Bloomberg data shows spot Bitcoin ETFs have seen about $2.8 billion in net outflows over the past month. Thielen said if the price momentum stalls further, tens of billions more could be withdrawn ahead of the December Federal Reserve meeting.
This risk isn't merely theoretical. On-chain signals suggest long-term holders have been selling into strength. Although most speculative leverage was cleared during the market crash on October 10, Thielen warns that if the token falls below the critical technical support level of $93,000, more holders could be forced to exit. "There's a massive gap here; once broken, many will quickly fall into losses. Players with weaker balance sheets may be forced to liquidate their positions," he said.
Citigroup also sees similar warning signs. Alex Saunders, head of quantitative macro research at Citi Research, said, "My sense is that new money is entering cautiously, without much urgency or eagerness to invest. Perhaps enthusiasm has faded."

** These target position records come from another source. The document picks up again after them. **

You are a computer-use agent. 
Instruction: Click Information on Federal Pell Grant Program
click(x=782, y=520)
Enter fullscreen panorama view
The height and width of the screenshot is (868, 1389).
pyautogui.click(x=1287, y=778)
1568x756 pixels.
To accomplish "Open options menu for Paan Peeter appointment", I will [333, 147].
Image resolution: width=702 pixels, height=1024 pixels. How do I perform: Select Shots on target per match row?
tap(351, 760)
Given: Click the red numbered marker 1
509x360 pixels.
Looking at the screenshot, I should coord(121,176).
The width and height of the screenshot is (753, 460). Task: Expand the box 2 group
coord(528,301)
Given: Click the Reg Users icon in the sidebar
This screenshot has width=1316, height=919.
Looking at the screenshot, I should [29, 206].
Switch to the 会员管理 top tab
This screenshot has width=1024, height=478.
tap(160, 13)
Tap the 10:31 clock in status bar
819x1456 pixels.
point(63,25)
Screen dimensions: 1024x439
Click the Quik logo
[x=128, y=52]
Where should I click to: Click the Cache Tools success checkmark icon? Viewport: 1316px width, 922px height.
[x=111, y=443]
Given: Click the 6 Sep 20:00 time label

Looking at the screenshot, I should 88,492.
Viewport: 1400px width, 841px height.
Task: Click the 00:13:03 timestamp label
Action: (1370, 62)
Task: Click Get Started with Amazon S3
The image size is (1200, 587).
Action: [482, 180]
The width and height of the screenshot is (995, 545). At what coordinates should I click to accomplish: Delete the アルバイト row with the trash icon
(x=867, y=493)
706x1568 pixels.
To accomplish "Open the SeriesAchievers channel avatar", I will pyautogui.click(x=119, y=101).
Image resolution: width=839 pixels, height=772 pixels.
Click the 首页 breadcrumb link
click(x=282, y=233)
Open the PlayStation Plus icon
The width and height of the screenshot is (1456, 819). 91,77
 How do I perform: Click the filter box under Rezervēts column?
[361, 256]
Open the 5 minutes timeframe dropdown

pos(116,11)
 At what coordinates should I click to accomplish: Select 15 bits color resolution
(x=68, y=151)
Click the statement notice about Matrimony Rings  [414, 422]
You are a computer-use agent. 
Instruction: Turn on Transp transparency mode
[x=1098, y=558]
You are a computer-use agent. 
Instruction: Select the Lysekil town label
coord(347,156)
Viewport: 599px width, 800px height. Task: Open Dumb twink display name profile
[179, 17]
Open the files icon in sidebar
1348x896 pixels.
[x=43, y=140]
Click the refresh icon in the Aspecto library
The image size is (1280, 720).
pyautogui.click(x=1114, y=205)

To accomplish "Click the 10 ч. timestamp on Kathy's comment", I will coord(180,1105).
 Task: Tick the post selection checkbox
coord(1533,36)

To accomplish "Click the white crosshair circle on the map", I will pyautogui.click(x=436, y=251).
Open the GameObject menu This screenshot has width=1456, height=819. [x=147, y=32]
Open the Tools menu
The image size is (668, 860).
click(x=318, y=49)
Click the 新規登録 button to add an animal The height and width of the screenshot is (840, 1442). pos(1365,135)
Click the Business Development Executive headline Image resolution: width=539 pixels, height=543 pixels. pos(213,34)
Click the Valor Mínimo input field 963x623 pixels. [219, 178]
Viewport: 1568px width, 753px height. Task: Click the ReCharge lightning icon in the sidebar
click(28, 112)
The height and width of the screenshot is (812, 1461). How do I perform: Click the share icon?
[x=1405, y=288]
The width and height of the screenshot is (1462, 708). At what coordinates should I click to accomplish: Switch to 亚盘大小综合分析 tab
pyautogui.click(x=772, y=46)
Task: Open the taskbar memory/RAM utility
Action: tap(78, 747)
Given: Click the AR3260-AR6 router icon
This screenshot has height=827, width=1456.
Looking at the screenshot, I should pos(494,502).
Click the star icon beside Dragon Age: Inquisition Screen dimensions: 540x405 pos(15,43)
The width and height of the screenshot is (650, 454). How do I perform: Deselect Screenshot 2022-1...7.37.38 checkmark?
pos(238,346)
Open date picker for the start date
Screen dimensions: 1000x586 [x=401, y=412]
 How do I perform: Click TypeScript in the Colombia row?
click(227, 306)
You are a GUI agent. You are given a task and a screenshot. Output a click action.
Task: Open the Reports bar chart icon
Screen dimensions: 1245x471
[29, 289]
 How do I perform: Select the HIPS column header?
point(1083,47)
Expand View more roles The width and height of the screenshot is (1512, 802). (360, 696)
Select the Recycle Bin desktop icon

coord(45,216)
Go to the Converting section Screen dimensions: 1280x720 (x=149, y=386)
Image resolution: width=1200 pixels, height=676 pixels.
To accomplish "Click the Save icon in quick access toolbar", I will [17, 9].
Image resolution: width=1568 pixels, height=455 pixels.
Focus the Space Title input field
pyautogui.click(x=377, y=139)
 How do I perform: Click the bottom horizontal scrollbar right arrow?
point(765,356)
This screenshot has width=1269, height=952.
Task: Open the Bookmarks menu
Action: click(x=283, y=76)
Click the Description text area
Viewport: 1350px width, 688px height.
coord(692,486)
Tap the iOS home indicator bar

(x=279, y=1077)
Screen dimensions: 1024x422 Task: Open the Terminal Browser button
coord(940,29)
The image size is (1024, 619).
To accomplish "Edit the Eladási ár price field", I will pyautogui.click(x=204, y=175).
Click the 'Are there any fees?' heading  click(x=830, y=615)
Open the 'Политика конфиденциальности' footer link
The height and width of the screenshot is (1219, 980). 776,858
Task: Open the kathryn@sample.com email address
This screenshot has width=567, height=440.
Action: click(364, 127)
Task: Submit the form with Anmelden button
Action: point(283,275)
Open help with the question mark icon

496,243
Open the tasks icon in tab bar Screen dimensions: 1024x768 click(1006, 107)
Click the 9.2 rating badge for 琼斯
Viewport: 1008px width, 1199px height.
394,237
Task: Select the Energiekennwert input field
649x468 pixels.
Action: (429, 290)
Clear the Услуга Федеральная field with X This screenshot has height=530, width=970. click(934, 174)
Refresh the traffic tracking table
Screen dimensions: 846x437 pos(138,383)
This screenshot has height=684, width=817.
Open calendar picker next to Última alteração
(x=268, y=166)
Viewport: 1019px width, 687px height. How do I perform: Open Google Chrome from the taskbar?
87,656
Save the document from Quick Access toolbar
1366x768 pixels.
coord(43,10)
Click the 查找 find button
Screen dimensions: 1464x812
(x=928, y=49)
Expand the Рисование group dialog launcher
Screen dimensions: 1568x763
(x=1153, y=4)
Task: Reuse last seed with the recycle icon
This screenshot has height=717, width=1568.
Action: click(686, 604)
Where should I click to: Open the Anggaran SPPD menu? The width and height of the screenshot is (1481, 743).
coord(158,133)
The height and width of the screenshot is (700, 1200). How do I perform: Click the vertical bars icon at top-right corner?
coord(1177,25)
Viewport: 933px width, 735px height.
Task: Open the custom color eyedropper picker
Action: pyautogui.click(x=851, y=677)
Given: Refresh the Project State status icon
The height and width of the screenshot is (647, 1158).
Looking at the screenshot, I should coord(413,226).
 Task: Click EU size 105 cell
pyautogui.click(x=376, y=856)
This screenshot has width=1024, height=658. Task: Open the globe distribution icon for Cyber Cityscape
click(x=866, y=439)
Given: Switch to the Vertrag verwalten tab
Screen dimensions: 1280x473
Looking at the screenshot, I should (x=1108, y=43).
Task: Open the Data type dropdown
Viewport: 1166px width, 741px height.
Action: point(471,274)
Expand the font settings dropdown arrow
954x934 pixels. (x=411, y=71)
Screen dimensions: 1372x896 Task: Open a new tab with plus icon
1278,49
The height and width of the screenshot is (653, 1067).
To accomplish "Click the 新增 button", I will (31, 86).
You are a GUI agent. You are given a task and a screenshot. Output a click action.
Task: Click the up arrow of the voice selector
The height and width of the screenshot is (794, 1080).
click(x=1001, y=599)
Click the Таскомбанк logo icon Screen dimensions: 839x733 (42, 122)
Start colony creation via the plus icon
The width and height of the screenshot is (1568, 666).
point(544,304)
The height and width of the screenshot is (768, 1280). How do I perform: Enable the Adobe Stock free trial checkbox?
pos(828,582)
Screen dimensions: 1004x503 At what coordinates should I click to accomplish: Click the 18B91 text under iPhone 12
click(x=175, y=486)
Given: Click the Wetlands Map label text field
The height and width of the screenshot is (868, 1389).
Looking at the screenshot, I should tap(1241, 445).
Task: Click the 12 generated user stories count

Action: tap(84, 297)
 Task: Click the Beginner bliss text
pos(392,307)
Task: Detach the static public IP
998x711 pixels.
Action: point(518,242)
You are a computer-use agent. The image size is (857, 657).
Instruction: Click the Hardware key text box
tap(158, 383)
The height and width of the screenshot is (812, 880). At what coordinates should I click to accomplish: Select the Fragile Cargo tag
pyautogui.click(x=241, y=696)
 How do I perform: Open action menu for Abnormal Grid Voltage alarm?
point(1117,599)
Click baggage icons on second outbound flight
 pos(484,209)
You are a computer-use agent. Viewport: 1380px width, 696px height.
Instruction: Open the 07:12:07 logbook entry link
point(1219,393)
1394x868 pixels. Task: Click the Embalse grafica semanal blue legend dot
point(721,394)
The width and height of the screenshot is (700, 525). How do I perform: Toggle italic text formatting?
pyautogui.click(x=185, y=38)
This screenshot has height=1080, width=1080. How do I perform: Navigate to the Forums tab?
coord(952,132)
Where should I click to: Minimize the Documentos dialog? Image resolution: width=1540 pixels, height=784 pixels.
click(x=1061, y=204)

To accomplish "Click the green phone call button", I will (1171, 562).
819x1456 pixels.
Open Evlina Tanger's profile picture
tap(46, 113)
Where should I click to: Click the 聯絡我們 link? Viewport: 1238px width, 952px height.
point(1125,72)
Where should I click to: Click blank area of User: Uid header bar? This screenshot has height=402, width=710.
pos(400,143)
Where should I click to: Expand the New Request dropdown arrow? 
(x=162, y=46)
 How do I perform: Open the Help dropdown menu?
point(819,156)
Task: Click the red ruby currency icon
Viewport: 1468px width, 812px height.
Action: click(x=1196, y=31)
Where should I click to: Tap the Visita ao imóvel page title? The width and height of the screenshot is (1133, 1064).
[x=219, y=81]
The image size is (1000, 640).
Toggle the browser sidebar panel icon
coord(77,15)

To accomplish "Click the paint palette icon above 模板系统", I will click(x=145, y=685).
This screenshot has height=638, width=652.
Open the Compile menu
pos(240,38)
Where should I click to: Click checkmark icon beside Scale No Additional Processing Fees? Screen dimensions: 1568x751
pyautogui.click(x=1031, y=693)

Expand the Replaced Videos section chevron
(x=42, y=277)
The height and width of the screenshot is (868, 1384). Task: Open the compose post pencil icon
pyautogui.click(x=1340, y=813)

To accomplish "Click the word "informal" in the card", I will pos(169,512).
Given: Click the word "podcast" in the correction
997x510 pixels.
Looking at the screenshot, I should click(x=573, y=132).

He pointed to shifts in wallet behavior. Citi's analysis shows the number of so-called Bitcoin "whales"—wallets holding more than 1,000 bitcoins—is gradually declining. In contrast, the number of retail participants holding less than one bitcoin has increased.
Citigroup noted that typically, weekly inflows of $1 billion boost prices by about 4%, meaning the current stagnation in capital flows is constraining price gains.
The term "whale" can refer to a broad range of holders, from early adopters who bought Bitcoin when it was worth just a few dollars to institutional accounts and exchanges. Moreover, wallet movements don’t always indicate direct selling; large holders often transfer tokens between wallets for liquidity or custody purposes.
In the digital asset space, one of the clearest examples of buyer strike comes from Michael Saylor’s Strategy company, a software firm turned major Bitcoin accumulator. Once a benchmark for corporate treasury investments in crypto, its share price has now fallen to nearly match the value of its Bitcoin holdings—suggesting investors no longer assign a premium to Saylor’s high-conviction leveraged strategy.
Still, while momentum in the crypto market has weakened, there are few signs of outright panic. Over the past 18 months, Bitcoin’s price remains substantially higher, and speculative demand across various markets remains robust.
Analysts at cryptocurrency exchange Bitfinex cautioned against interpreting recent data as panic selling or a market top. Their research shows wallets holding more than 10,000 bitcoins saw balances decline by only 1.5% in October—hardly a “fire sale.” They also described ETF outflows as “temporary weakness, not structural risk.”
"The conclusion is that whales are not panic-selling, but rather gradually taking profits amid weak ETF demand—a pattern repeatedly observed in prior cycles. Once capital inflows and liquidity conditions improve, these rebalancing periods typically reset market positioning and volatility ahead of the next upward leg," wrote Bitfinex analysts.